Göçebe Türkler’in kullandığı çadır tiplerinden biri de topak ev gibi yine yüzyıllardır pek fazla bir değişikliğe uğramamış olan kara çadırdır. XVI. yüzyılın ilk yarısına ait Nizâmî-i Gencevî’nin Hamse’sinde, Mecnûn’un zincirlenmiş olarak Leylâ’ya getirilişini gösteren minyatürün arka planı göçebe hayatını tasvir etmektedir ve resimde görülen kara çadırlar, bugün Afganistan’dan Atlas dağlarına ve Moritanya’ya kadar çok geniş bir kesimde göçebelerin kullandıkları çadırların hemen hemen aynıdır (British Museum, Or., nr. 2265, f. 157). Halen Toros Yörükleri’nin kullandığı çadırla minyatürde görülen çadır büyük bir benzerlik arzetmektedir.

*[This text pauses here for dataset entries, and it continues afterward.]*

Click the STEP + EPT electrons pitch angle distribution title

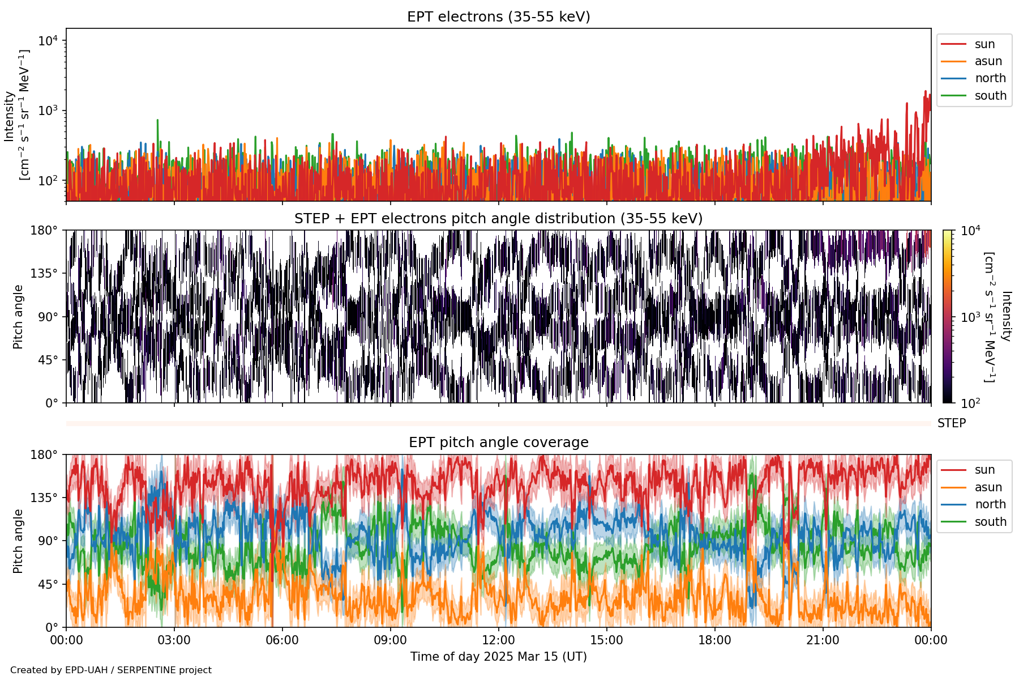(498, 219)
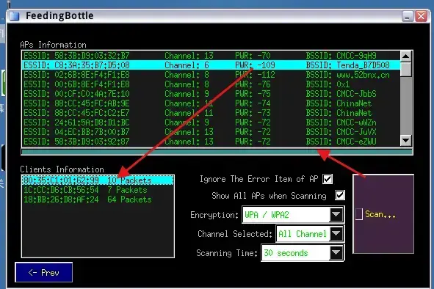This screenshot has width=434, height=289.
Task: Select the www.52bnx.cn access point row
Action: [x=211, y=75]
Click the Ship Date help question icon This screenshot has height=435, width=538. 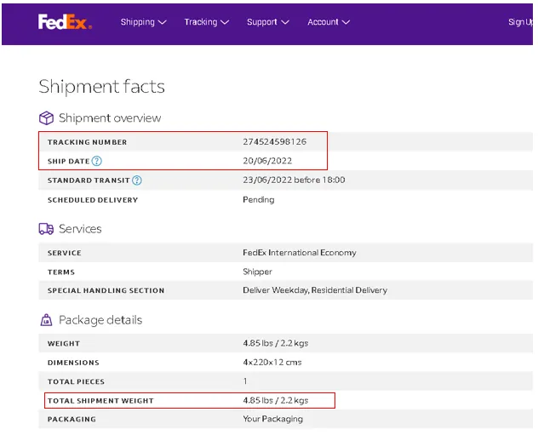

Yörük kara çadırları kıldan dokunan yaklaşık 1 m. eninde, 10-15 m. uzunluğunda beş altı kanadın yan yana dikilmesiyle meydana gelir. Yere serildiğinde büyük bir dikdörtgen teşkil eden çadır, tam ortasından kanatları enlemesine ve dik olarak kateden kalın bir kolanla ikiye ayrılır; kolanın devam eden iki ucu ön ve arka bağları meydana getirecek şekilde örme ipe dönüştürülmüştür. Kolan üzerinde, aynı boydaki üç veya çadırın tip ve büyüklüğüne göre daha fazla sayıda çadır direğinin geleceği yerlere, direk uçlarının kaymasını önlemek için ahşap yuvalar yerleştirilir. Çadırın yıpranmasını önleyen bu ahşap yuvalara şekil benzerliği sebebiyle “çanak” veya bazı aşiretlerde “balta” denilir. Direkler üzerine kaldırılan çadırın arka ipleri alçak bir kazığa veya üzerine ağır bir taş konulmuş bir çalıya, ön ip duman çıkmasını sağlayacak bir açıklık elde edebilmek için yüksekçe bir kazığa veya genellikle ön kısımda bulunan bir ağaca, yan kanatların birleşme yerlerini sağlamlaştırmak amacıyla dikilen kısa kolanların örme ip haline getirilmiş uçları ise yeterli uzaklığa çakılmış kısa kazıklara yahut yine üzerine ağır taşlar konmuş çalılara bağlanır. İplerin gerilmesi sonucu yanlarda meydana gelen boşluk “sitil” denilen parçaların enlemesine eklenmesiyle kapatılır; sıcak havalarda bunlar yukarı kaldırılarak hava akımı sağlanır. Çadırın etrafına yağmur sularının içeri dolmasını önleyecek bir ark kazılır, ayrıca keçi ve tavuk gibi hayvanların üzerine çıkmasını ve yanlardan içine girmesini önlemek için de etrafına çalıdan bir çit çevrilir. Bugün Yörükler genellikle sabit olan yurtlarına göçüp geldiklerinde, “çağ” denilen uzun bir sırığı uçları çatal şeklinde sabit iki direk arasına uzatarak çadırı bunun üzerine kaldırmak suretiyle de kurmaktadırlar; bu durumda ortada bulunan direklere ihtiyaç kalmamakta ve iç mekân genişlemektedir. Çadırın ön kısmına ocağa siper sağlamak amacıyla taş bir duvar örülür ve bu duvarın sağ veya soluna basit bir ahşap kapı takılır. İyi havalarda kullanılmak üzere ayrıca dışarıda da “U” şeklinde taştan örülmüş basit bir ocak bulunur.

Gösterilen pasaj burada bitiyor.